Homélie par le pasteur Pierre-André Pouly pour Dimanche 19 avril 2020

Homélie par le pasteur Pierre-André Pouly pour Dimanche 19 avril 2020

En contemplant les œuvres d’art parfois sublimes représentant cette scène de l’évangile, on peut trouver étrange leur insistance à mettre en évidence ce qui justement ne fait pas partie du texte : le geste concret de toucher ! Cette insistance a fait de cet élément le point décisif du récit, soit comme preuve de la résurrection corporelle de Jésus, soit comme prétexte pour blâmer la prétendue incrédulité de Thomas. Deux alternatives qui ne me satisfont guère.

Autre constatation décevante : Pensant s’appuyer sur un bon sens à toute épreuve, combien de fois ai-je entendu dire : « Moi, je suis comme Thomas : j’attends de voir pour croire ! » Or, il s’agit bien souvent d’une manière commode de justifier une incrédulité de principe, focalisant là aussi l’attention sur la vérification « de visu ».

La question pertinente à se poser est donc de savoir si, lors de sa rencontre avec le Ressuscité, Thomas est simplement confirmé dans un système de croyance donnant la priorité à la preuve visuelle, ou si ce principe du « voir pour croire » n’est pas au contraire mis en crise ? Dans ce cas, le sens de ce récit serait de placer dans une perspective nouvelle le lien entre voir et croire. En songeant à d’autres interlocuteurs de Jésus dans l’évangile de Jean, on réalise que Thomas ne serait pas le premier à être ainsi bousculé dans son système de croyance.
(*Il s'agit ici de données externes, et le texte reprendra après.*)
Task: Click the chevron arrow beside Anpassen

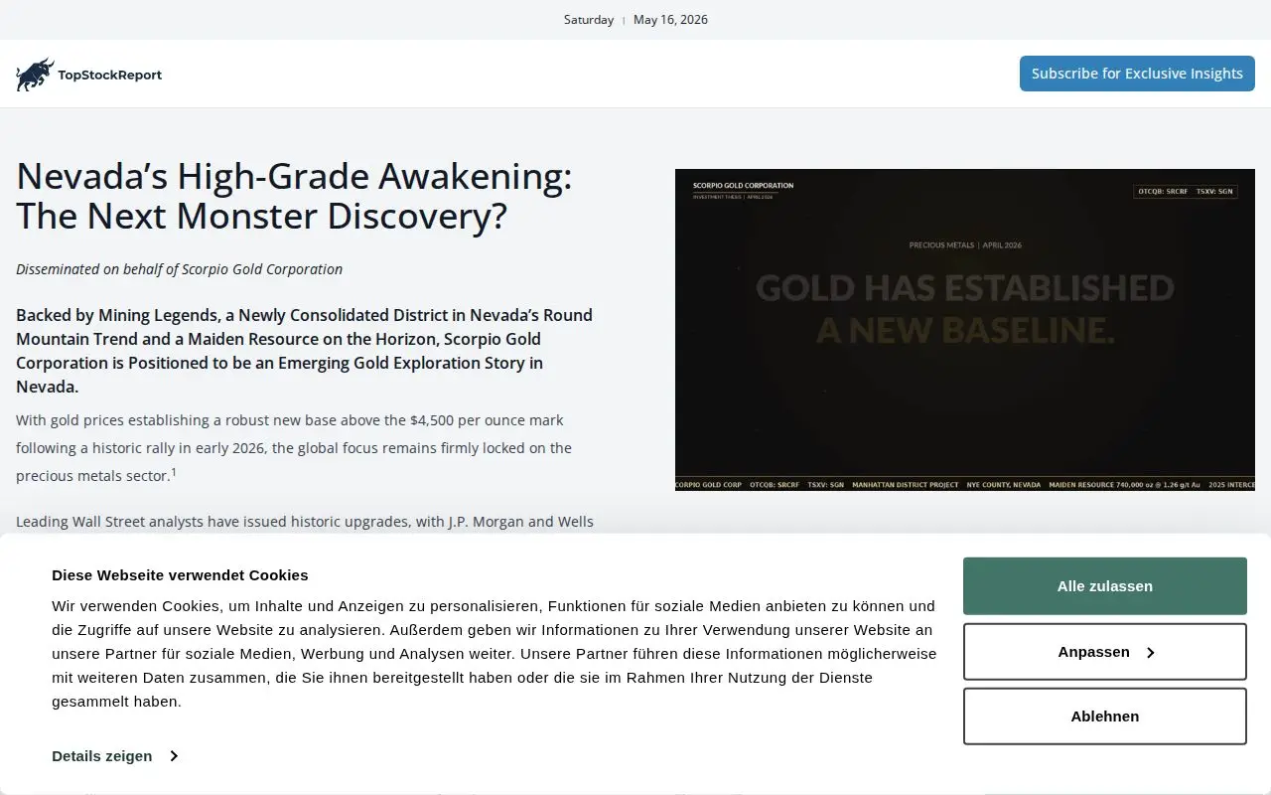Action: coord(1151,653)
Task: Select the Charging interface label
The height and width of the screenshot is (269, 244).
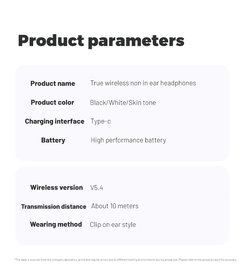Action: click(x=55, y=122)
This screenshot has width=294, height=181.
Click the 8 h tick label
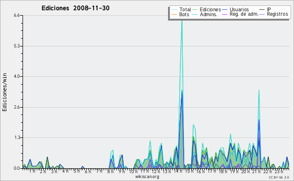[x=110, y=171]
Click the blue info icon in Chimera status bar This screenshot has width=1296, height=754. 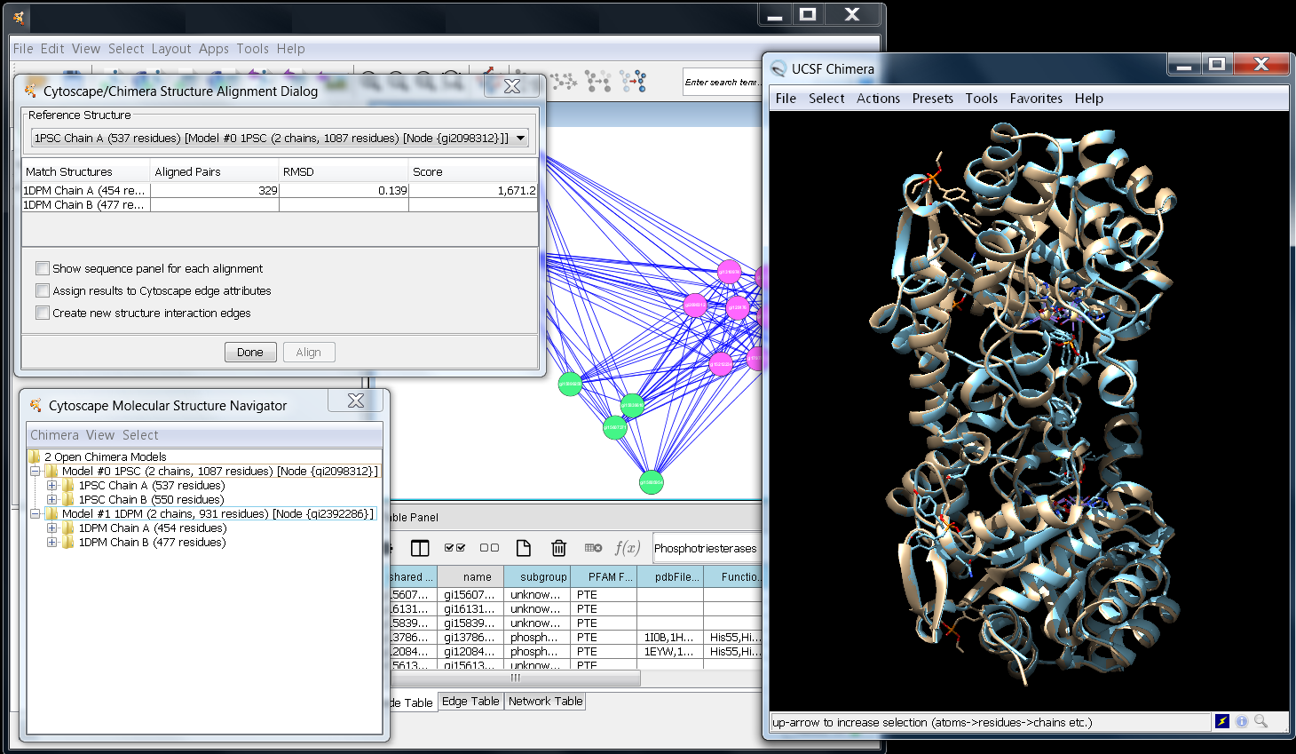click(1242, 721)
Avant lui, Nicodème pensait s’appuyer sur un bon sens à toute épreuve en affirmant qu’on ne saurait retourner dans le ventre de sa mère pour naître une seconde fois. Il va se trouver perplexe à l’écoute de Jésus l’invitant à « naître de nouveau » (Jn 3, 3).

La femme samaritaine au puit de Jacob sait, elle aussi, de façon certaine (en plus de tout ce qu’elle sait au sujet du messie et des lieux où il convient ou non d’adorer Dieu) que son interlocuteur ne saurait lui offrir de l’eau alors qu’il n’a pas même de quoi puiser et que le puit est profond (Jn 4, 11).

Enfin Marthe, elle aussi, alors que son frère Lazare vient de mourir, voit sa croyance en la résurrection à la fin des temps remise en question au profit de la relation immédiate avec celui qui lui parle et se présente à elle comme « la Résurrection et la Vie » (Jn 11, 25).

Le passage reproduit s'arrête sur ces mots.